Bots You Should Block To Protect Your Content And Bandwidth

Why I block most bots

I’m certainly not telling you that you have to block bots if you see no problem with them. However, they do cause some issues that you might like to avoid.

Firstly, they use your bandwidth and CPU resources with no benefits for you. Secondly, they scrape your websites for information that they sell to your competitors.

If you’re running your own VPS, you’ll know that CPU resources and network bandwidth don’t come cheap. And if you’re on shared hosting, you’ll want to reserve whatever resources assigned to you for running your services.

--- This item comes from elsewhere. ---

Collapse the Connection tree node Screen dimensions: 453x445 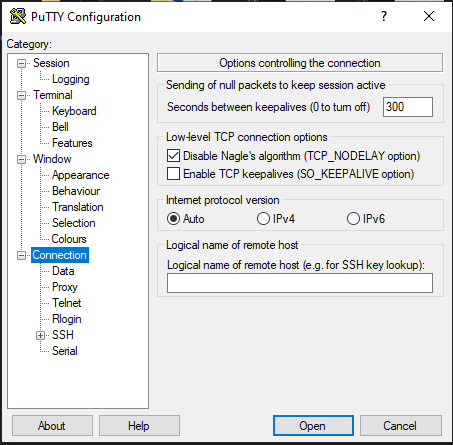click(21, 256)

Regarding your content, do you want the blog posts, images and videos you’ve worked hard to create scraped by AI companies and then plagiarized? The scraped content is used by these companies to train their Large Language Models (LLMs) so that others can easily make content that looks like yours.

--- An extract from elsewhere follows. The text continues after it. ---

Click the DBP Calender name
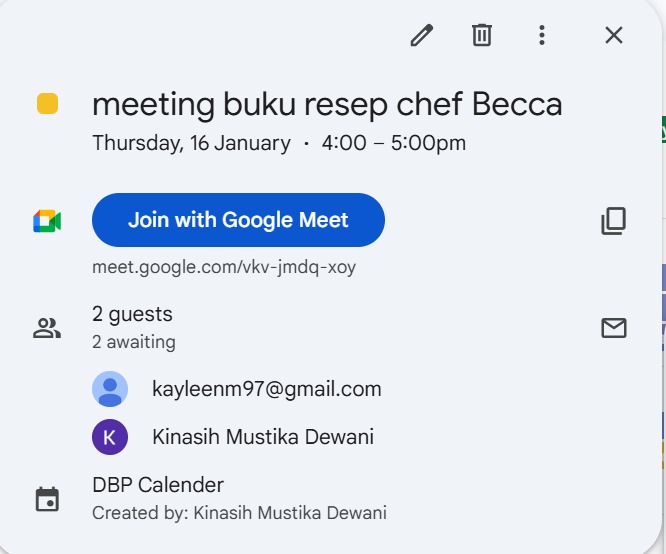666x554 pixels. [158, 485]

What’s more, SEO companies such as Ahrefs and SEMrush crawl your sites and sell the information to other businesses that are looking to outrank you on search engines. Why would you help them outcompete you?

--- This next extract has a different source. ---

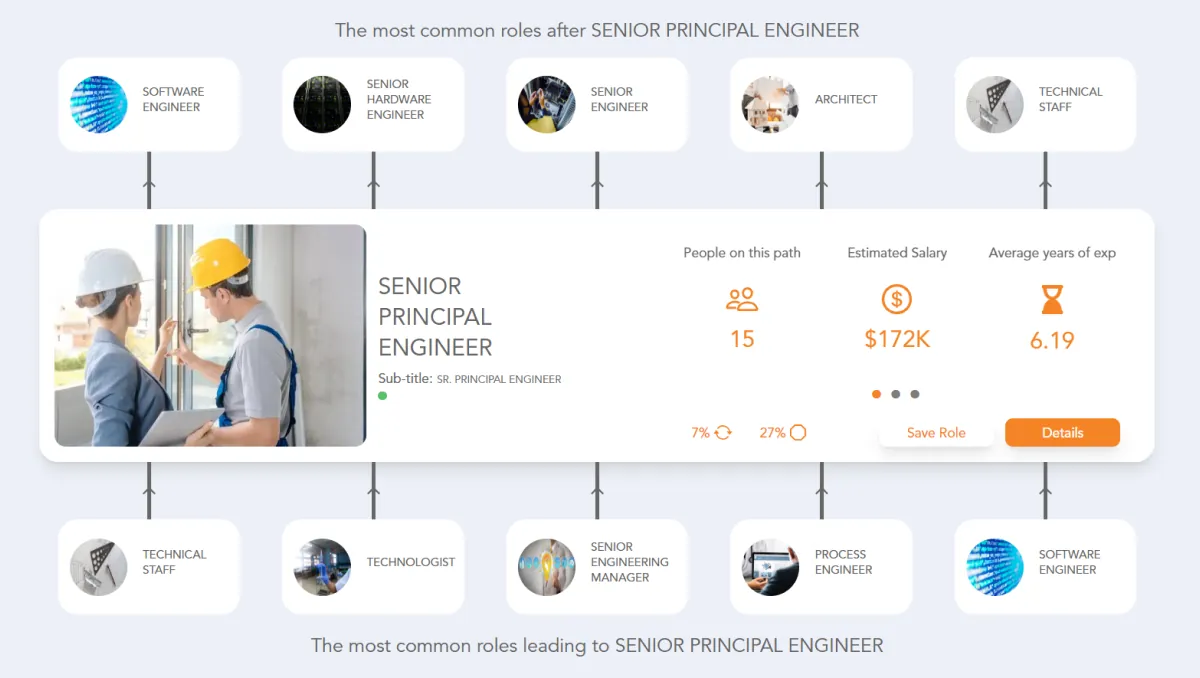Open the Senior Engineer role card
Screen dimensions: 1200x678
[597, 104]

Finally, some bots are simply malicious and probing your server and websites for vulnerabilities, or looking for information on your infrastructure and software that can be used for nefarious purposes.

Not all bots respect your robots.txt rules

You might ask: Why not just add the user agents to robots.txt? That’s because the “rules” you provide in there are only recommendations, and no one is under any obligation to follow them. Many of the bad bots are notorious for not respecting robots.txt, and to be sure your website and content are protected, I advise you to completely block their access.

How to block bots

There are several ways to block bots:

Make a firewall rule in Cloudflare or other WAF
Block them in the web server config (Nginx or Apache)
Disallow them in Robots.txt

Of the methods above, using robots.txt is the most often used. However, this is not my preferred method as I don’t trust all bots to follow the rules set in there. Also, why waste your CPU resources and bandwidth on bots if you can block them before they reach your server?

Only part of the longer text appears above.